Stephen Normandin raste fast vier Jahre lang durch Phoenix, mit Paketen im Kofferraum als Vertragsfahrer für Amazon. Dann erhielt er eines Tages eine automatisierte E-Mail. Die Algorithmen, die seine tägliche Arbeit begutachteten, hatten entschieden, dass er seinen Job nicht gut genug machte.

Der 63-jährige Armeeveteran war fassungslos. Er war von einer Maschine gefeuert worden.

Normandin sagt, Amazon habe ihn für Dinge bestraft, auf die er keinen Einfluss hatte, wie zum Beispiel verschlossene Wohnanlagen. Die Kündigung habe ihn hart getroffen, denn er sei stolz auf seine Arbeitsmoral.

Menschen greifen nicht mehr in Prozesse ein

"Ich bin ein Typ der alten Schule und gebe in jedem Job 110 Prozent", sagt Normandin. "Das hat mich wirklich verärgert, weil es um meinen Ruf geht. Die sagen, ich hätte den Job nicht gemacht, obwohl ich verdammt gut weiss, dass ich ihn gemacht habe."

Normandins Schicksal steht für eine neue Dimension in dem sich immer weiter entfaltenden Verhältnis von Mensch und Maschine am Arbeitsplatz. Ging es über Jahrzehnte darum, dass Roboter Arbeiter ersetzen, sind sie bei Amazon oft schon der Chef. Millionen Menschen werden von ihnen eingestellt, bewertet und entlassen - und kaum ein Mensch greift in diese Prozesse ein.

Maschinen in der Personalverwaltung

Amazon wurde auch deshalb zum weltweit grössten Onlinehändler, weil Teile seiner Operationen an Algorithmen ausgelagert werden - Lösungsvorschriften mit denen Computer Probleme angehen. Mit Algorithmen werden zum Beispiel auch die Millionen von Drittanbietern auf Amazons Marktplatz verwaltet, was auch dort zu Beschwerden geführt hat - etwa wenn Verkäufer fälschlich der Produktpiraterie oder überhöhter Preise beschuldigt wurden.

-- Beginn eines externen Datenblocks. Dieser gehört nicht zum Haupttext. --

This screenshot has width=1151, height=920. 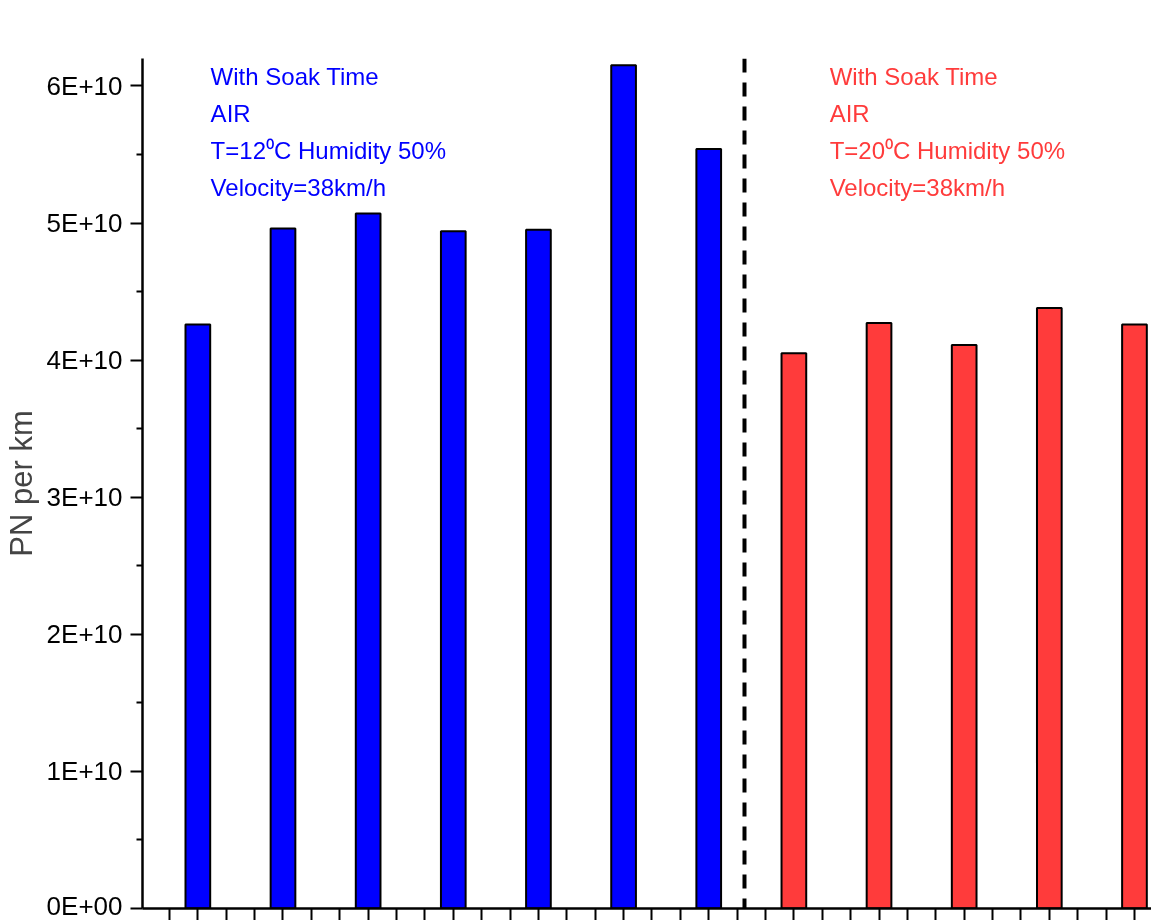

Zunehmend überlässt das Unternehmen den Maschinen nun auch die Personalverwaltung. Software überwacht nicht nur die Lagerarbeiter, sondern Vertragsfahrer, unabhängige Zustellunternehmen und auch die eigenen Büroangestellte. Laut Insider hält Vorstandschef Jeff Bezos Maschinen für die schnelleren und genaueren Entscheider als Menschen. Das senke die Kosten und verschaffe Amazon einen Wettbewerbsvorteil.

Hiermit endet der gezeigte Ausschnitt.